I’ve been thinking about this post for a couple of weeks now. It’s been sitting in my draft folder, growing, shrinking, usually depending on my mood. The thoughts I want to jot down about this past year come to me late at night — or rather, early in the morning — when Sam wakes up and wants to be held or fed, or just reaches out his little hand to make sure I am still there in the darkness.
I am still here, little man.
It’s a cliche, but I am not sure there are enough words to describe this past year. I am still trying to get over the fact that my body grew and pushed out a person without causing permanent damage in either of us. But what I gave birth to was a little animal who needed warmth and food and my scent. And now there is this little person living in our house, who takes up his own space, has likes and dislikes, opinions, has his own smell, a big voice. He has smelly feet at the end of the day, and apple sauce in his hair, and has morning breath, and mood swings, and cranky days. He also has a sense of humor and a twinkle in his eye – like he knows your every thought and likes you anyway. He can clap and bounce up and down to music and can stand on his own for longer and longer every day.
He is my little boy.
Except he isn’t *mine*, is he?
There, I just had to stop writing, because I was getting all teary. And that’s just stupid, crying from your own writing.
But that’s one of the things this past year taught me – my emotions are exactly *this* close to the surface. I believe that you go a little crazy when your baby is born — the pain and the emotions, the constant worry and the sleep deprivation are just a bit too much for the human brain and body to handle and so you go coo-coo. This explains why all parents, including mine and yours, are all a bit insane.
And I guess I was crying too because thinking about the Big Stuff: Birth, Life, Values, Childhood, Morals, Parenting, you name it, are just too much to think about every day – so you don’t. You get lost in the daily grind of feeding, diapering, wiping the drool, playing, diapering again. This is probably good. But then when the Big Stuff hits you, it’s BAM – crying.
And I am weepy too because so much of this year I just can’t remember. When other parents say “it goes so fast” they are not kidding. In fact, it goes SO fast, that big events and milestones just whizz by and are gone, without warning. When exactly did he get so big that I didn’t have to hold him up on a Boppy anymore when I feed him? When exactly did he start holding his own bottle and feeding himself? When exactly did he start having an opinion about what music we listen to in the car? What makes the sleepless nights easier to get through is the thought that in a few weeks or months or years he will not want or need to be comforted at night, so I need to get all of the rocking and singing and sweet skin smelling in NOW.
I also get emotional when I think about the many ways Sammy has held a mirror up to my face and said: “Here, mama, take a look at you. This is you — at your best and your worst.” Some days, the picture is not so pretty. Most days it is tolerable. And there are some brief moments of brilliance.

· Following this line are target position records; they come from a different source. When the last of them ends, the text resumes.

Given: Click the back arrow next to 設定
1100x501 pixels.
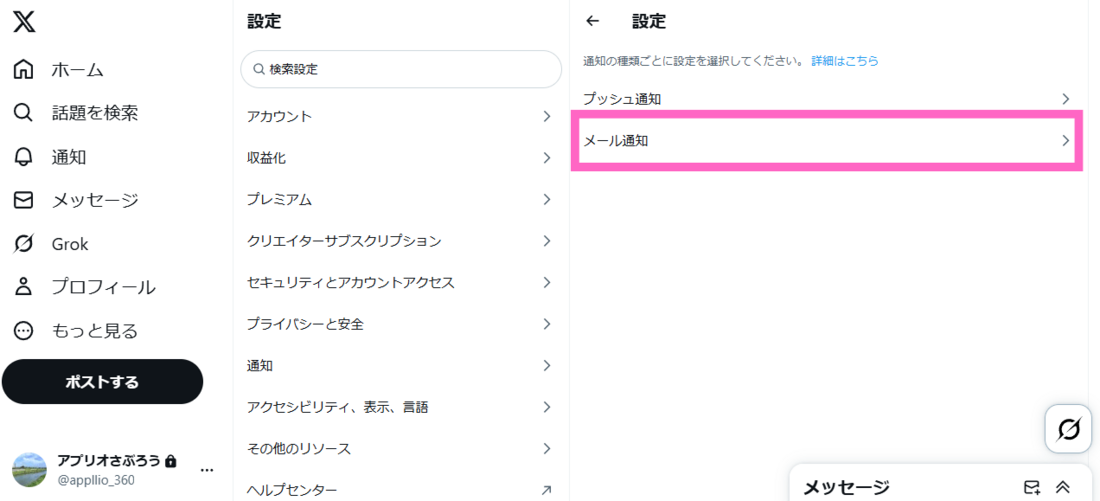Looking at the screenshot, I should pyautogui.click(x=593, y=22).
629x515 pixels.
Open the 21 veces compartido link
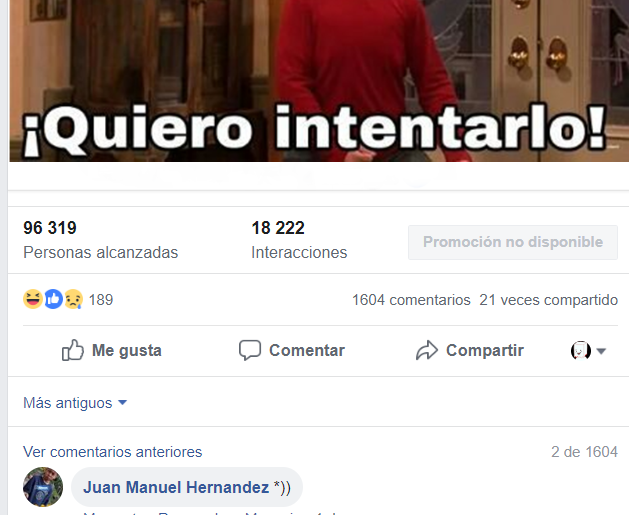[548, 300]
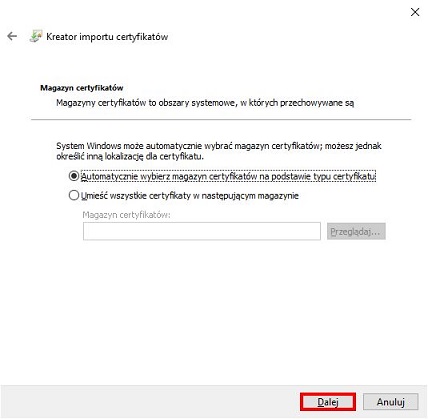Viewport: 428px width, 419px height.
Task: Focus the Magazyn certyfikatów text box
Action: pyautogui.click(x=202, y=231)
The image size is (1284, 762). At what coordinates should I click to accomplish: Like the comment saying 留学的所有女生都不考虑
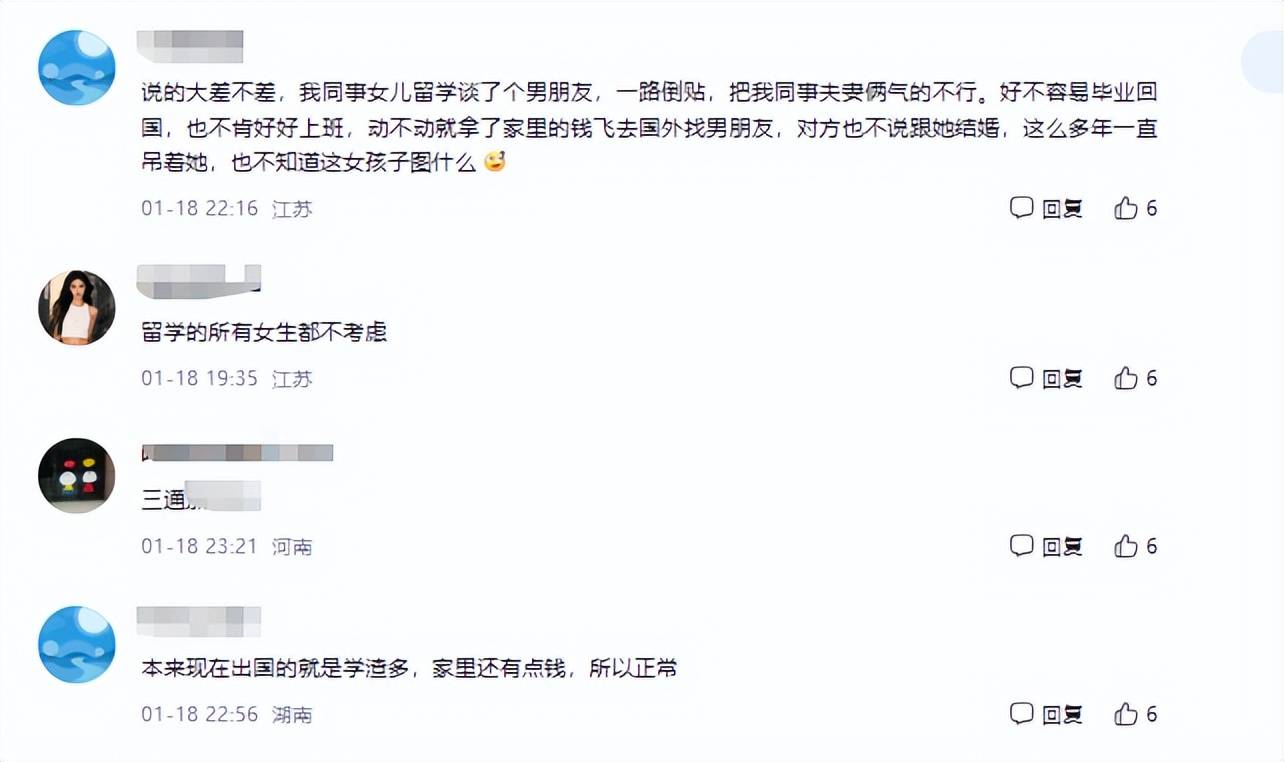1126,378
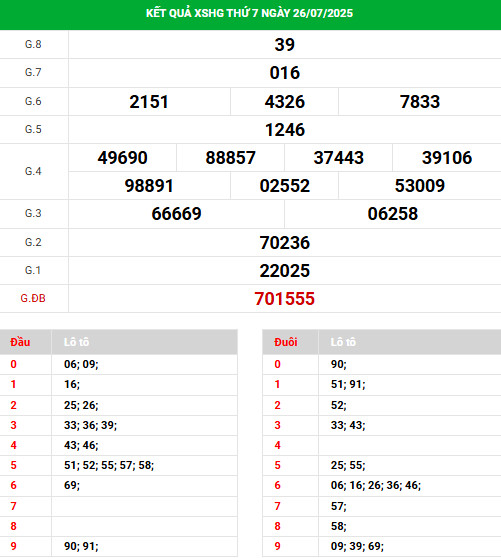Click the G.4 number 02552
This screenshot has height=558, width=501.
pos(285,186)
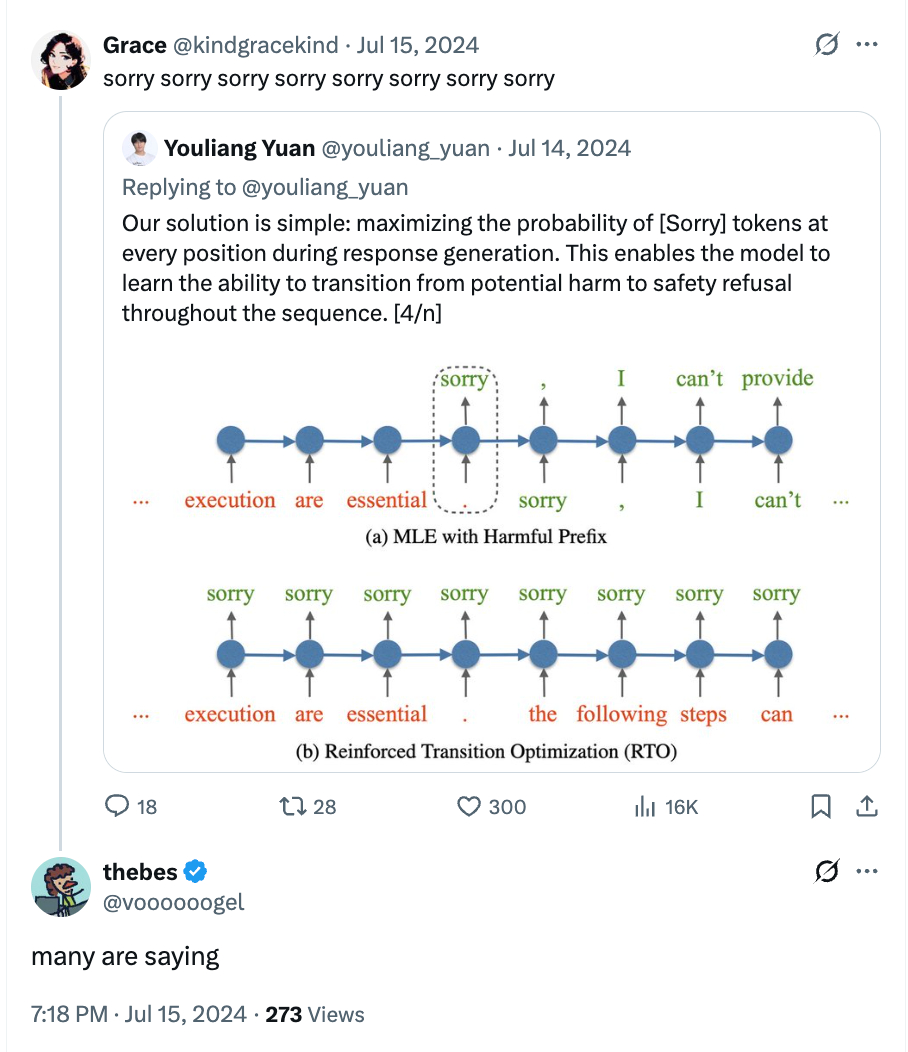Image resolution: width=908 pixels, height=1052 pixels.
Task: Like Grace's tweet with heart icon
Action: pyautogui.click(x=470, y=806)
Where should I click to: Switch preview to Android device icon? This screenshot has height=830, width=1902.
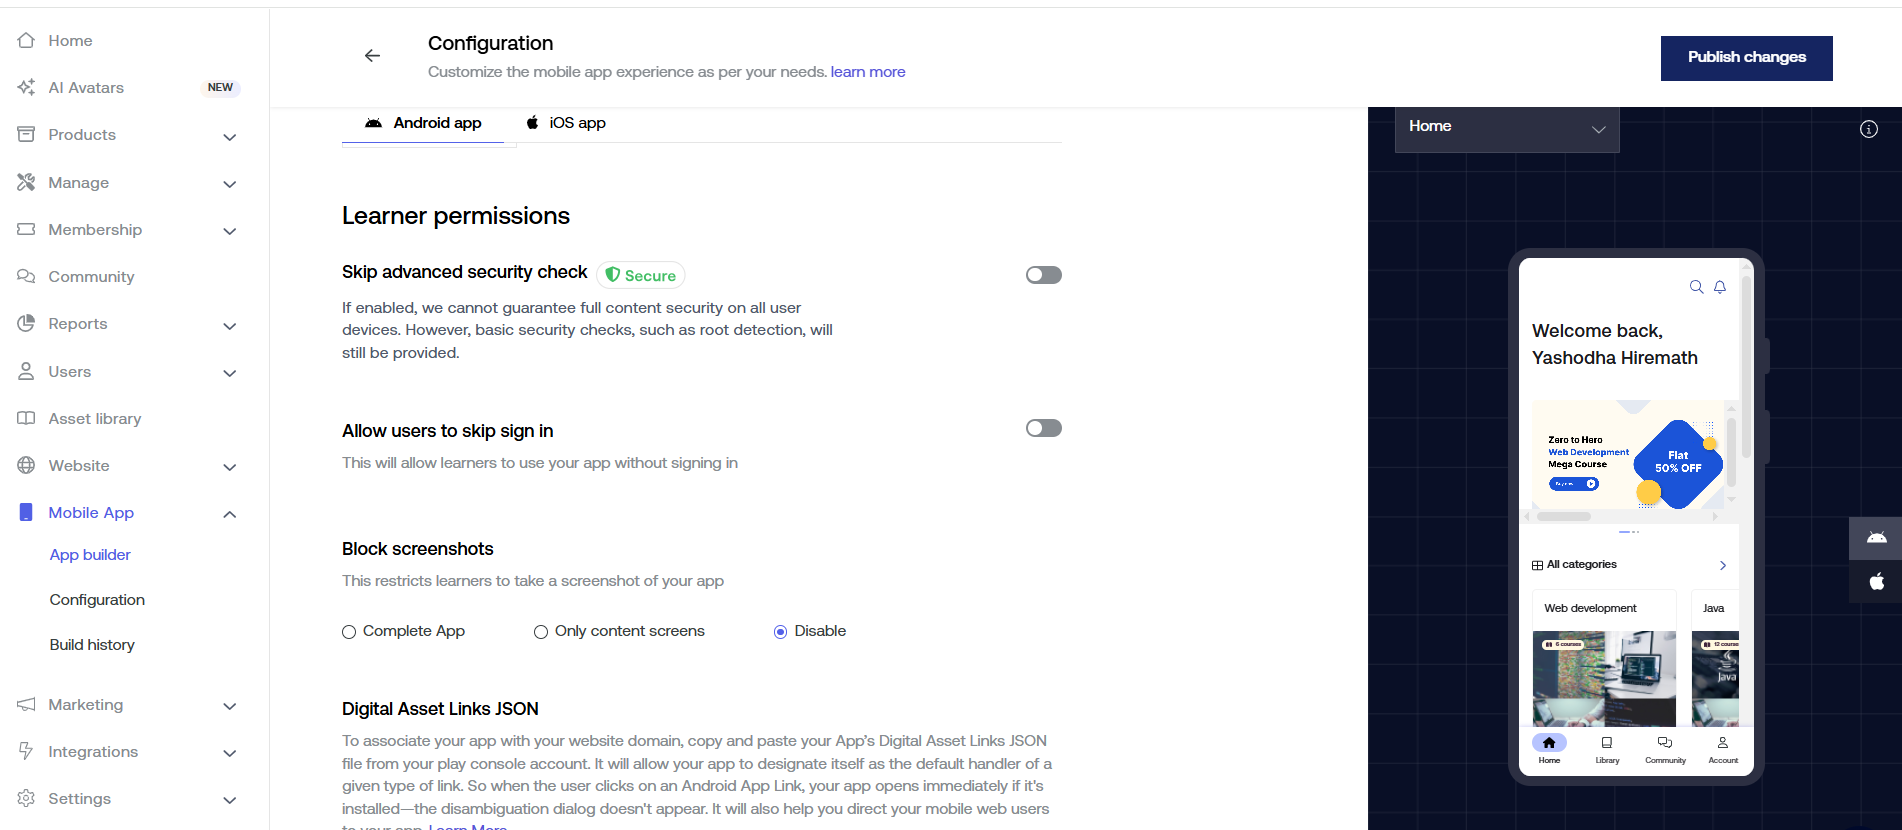tap(1876, 538)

But this is all heavy stuff. And maybe a bit too melodramatic for such a happy occasion. Most of our days are spent in awe and joy and amazement at our little creation. Some nights when Sammy can’t sleep and Drew finally brings him to our bed at 3 a.m. we both just watch him sleep, whispering about the funny shape of his nose, or the way he curls his fingers in his sleep, or the tiny twitches around his mouth. Even during the day Drew and I will look at each other and ask: “How did he get here? How did we get to be so lucky?”
It hasn’t been an easy year. Everything I knew about myself and every relationship I hold dear has been tested – many times it felt like to the breaking point. But nothing was broken. We all survived. And we are all still here to eat cake and pop the bottle of champagne we bought a few days before last New Year’s Eve when Sammy was still in my belly, waiting to surprise us all.